Maybe could be made to work with mice and keyboards, which have nice long cable antennas. They're supposed to be shielded but are often poor.

Play along at home: http://www.icrobotics.co.uk/wiki/index.php/Turning_the_Raspb...

Replace "few feet" with "up to about 100 m" for a properly designed EM signal and high sensitivity directional antennas.
My use for an air-gapped machine is for a personal CA (certificate authority). I'm using a RPi2 for this (no wifi). Proceedure: 1. Download all the software needed for the CA (possibly getting compromised packages). 2. Disconnect from the network, setup the CA. 3. Setup an intermediate CA on a YubiKey. 4. Turn off RPi2 and store micro-SD card with CA secrets in a safe. 5. If CA needed in the future, only plug in "CA" micro-SD when RPi is not connected to the network. 6. Since the CA is never in a machine connected to a network, even if the RPi2 is compromised (assuming it's not the secret generation) the secrets aren't leaked.

However, with this attack, or a similar one, maybe my laptop is also compromised and the RPi2 can exfiltrate to the laptop (which is nearby and connected to the network).
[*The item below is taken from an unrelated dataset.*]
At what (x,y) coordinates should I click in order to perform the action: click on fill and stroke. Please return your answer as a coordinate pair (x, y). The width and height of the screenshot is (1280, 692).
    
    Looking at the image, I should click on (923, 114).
Perhaps via toggling the caps-lock LED on the keyboard (at a high rate with low duty cycle so it's invisible to the eye) or via the monitor cable. Security is "fun"

This isn't any new research. It is believed this (air gap) is one of the ways Stuxnet spread many years ago [1]

[1] https://www.wired.com/2014/12/hacker-lexicon-air-gap/

The article says that Stuxnet spread to target machines by using files on infected USB drives. This is different, data is transmitted from an off-the-shelf drive via electromagnetic interference.